Results and Discussions
The distribution of Utopia, U2 snRNA gene-associated non-LTR retrotransposon families
During our screening of new transposable elements and re-classification of reported transposable elements, we found three distinct non-LTR retrotransposon families that are associated with U2 snRNA genes. A non-LTR retrotransposon family from the amoeba Acanthamoeba castellanii, NeSL-1_ACa was reported to be U2 snRNA gene-specific [25]. We found one non-LTR retrotransposon family from the jewel waspNasonia vitripennis (Utopia-1_NVit) is associated with fragment of U2 snRNA genes. Besides, we realized that R2I-1_PI to R2I-4_PI from the oomycete Phytophthora infestans [26] are integrated into U2 snRNA genes at the same site (Fig 1). Using these non-LTR retrotransposons as queries, BLAST search against the reported genomes revealed related non-LTR retrotransposons from oomycetes, arthropods, nematodes, sea urchins, starfish and reptiles (Fig 1, Table 1 and S1 Table). We name them Utopia (U TwO snRNA gene Preferentially Inserting-or-Associating element) as most of them are flanked by U2 snRNA genes. To avoid the confusion of their target sequences, we renamed NeSL-1_ACa as Utopia-1_ACa, and R2I-1_PI to R2I-4_PI as Utopia-1_PI to Utopia-4_PI, respectively (S1 Table). It is noteworthy that Copia-Pr1 reported by Jiang and Govers [27] is in fact a fragment of Utopia-2_PR.
Fig 1
Junction sequences of Utopia elements and U2 snRNA genes.

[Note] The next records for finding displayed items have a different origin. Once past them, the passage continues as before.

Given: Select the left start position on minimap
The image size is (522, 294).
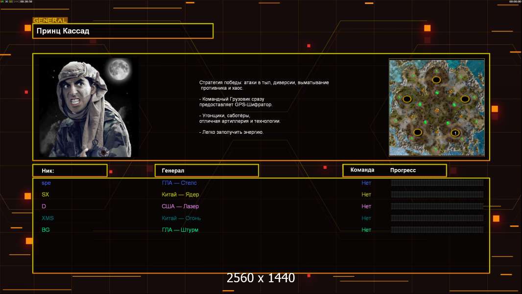Looking at the screenshot, I should [x=407, y=99].
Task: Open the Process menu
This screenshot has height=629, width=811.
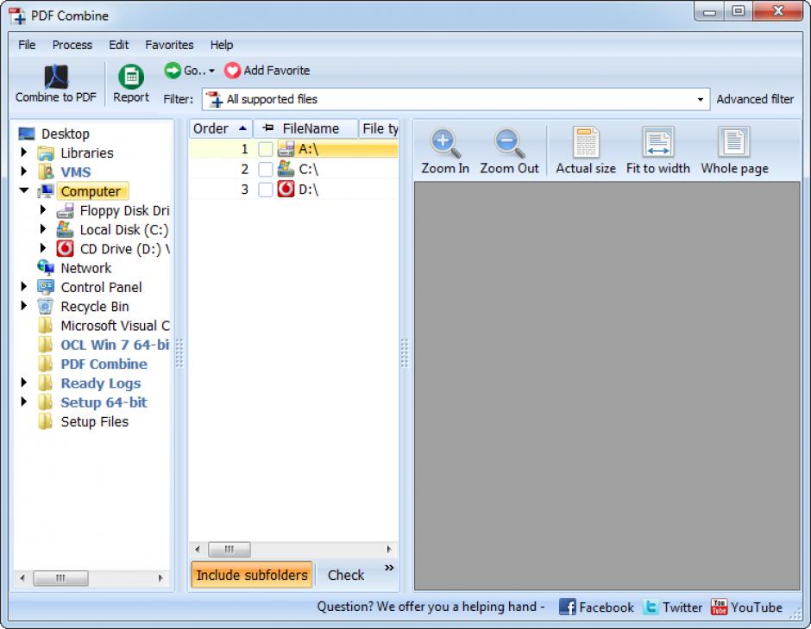Action: [x=72, y=45]
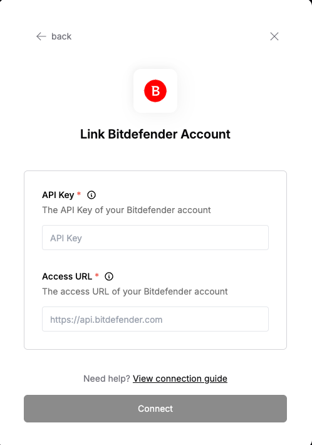This screenshot has height=445, width=312.
Task: Open the info icon beside Access URL
Action: (x=109, y=276)
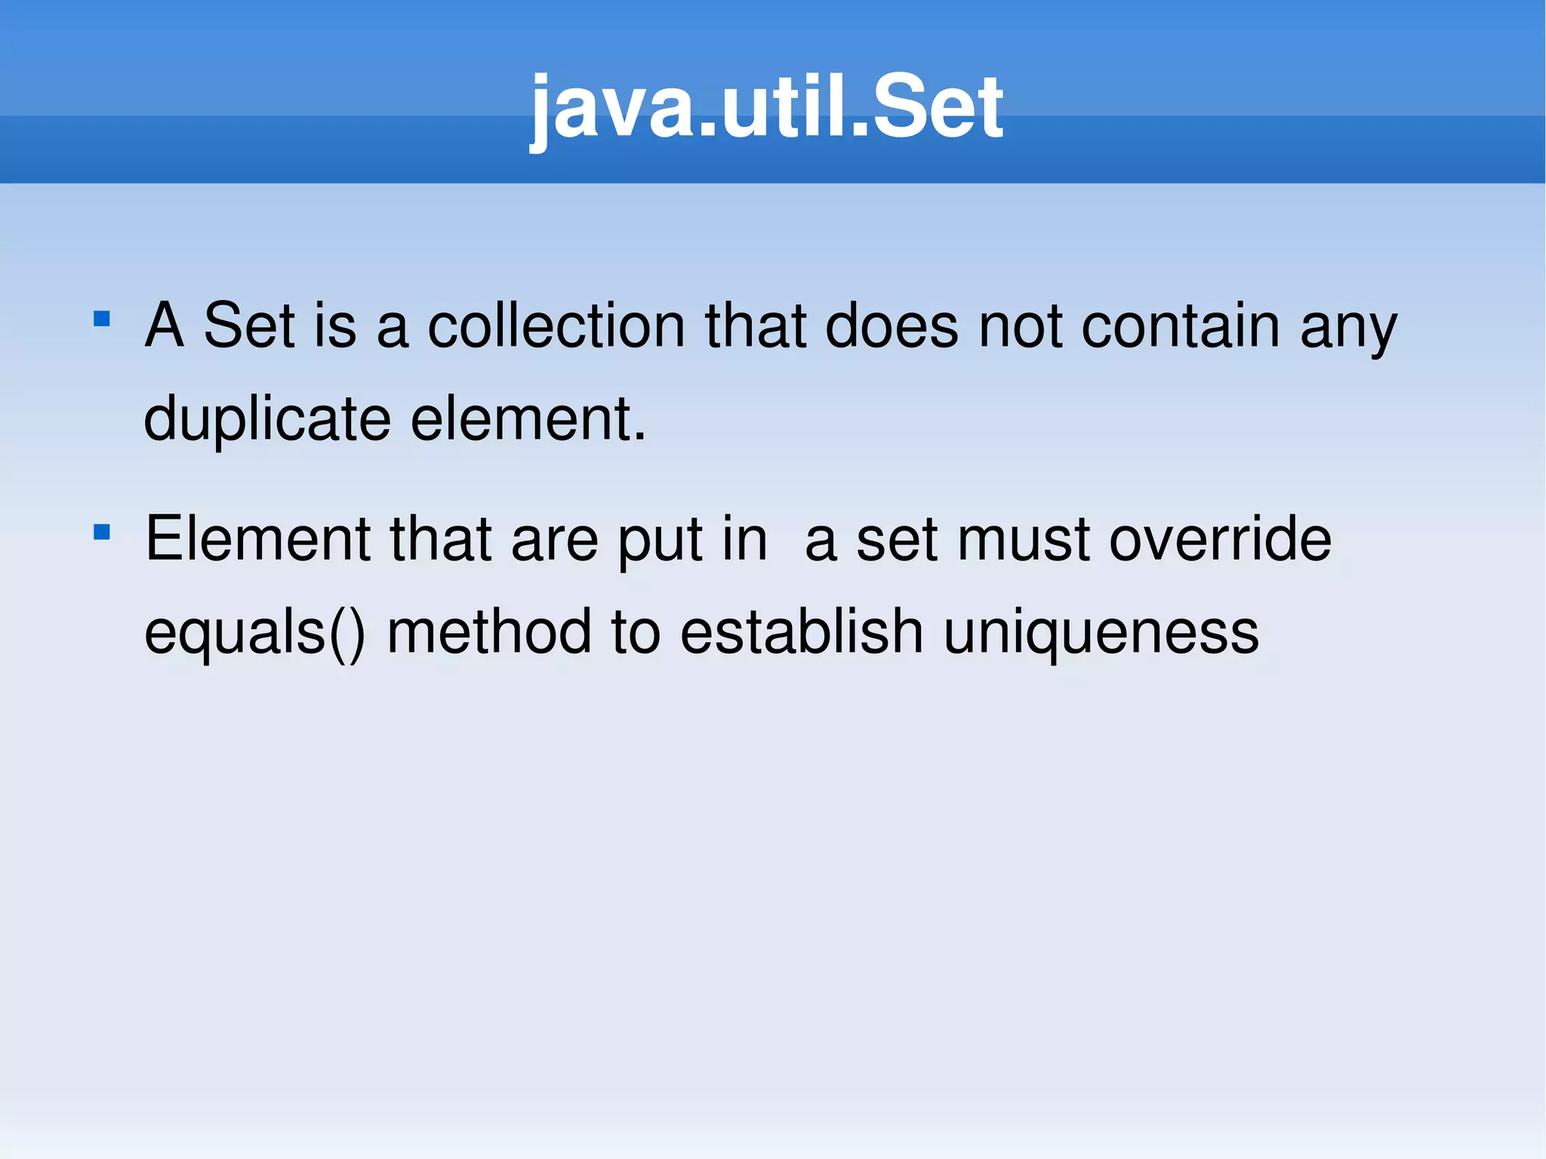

Utopia sequences are in lowercase and red-colored while U2 gene sequences are in uppercase and shaded. Utopia sequences are either the consensus or a representative flanked with U2 genes. (A) Complete U2 snRNA genes for human and Arabidopsis thaliana. These two genes are shown because they are annotated as full-length and represent the diversity of 3’ regions. Functionally important sequences are highlighted: U6 snRNA-binding, green; intron branch site-binding, yellow. (B) Comparison of 3’ junctions. (C) Comparison of 5’ junctions.
Junction sequences of Utopia elements and U2 snRNA genes.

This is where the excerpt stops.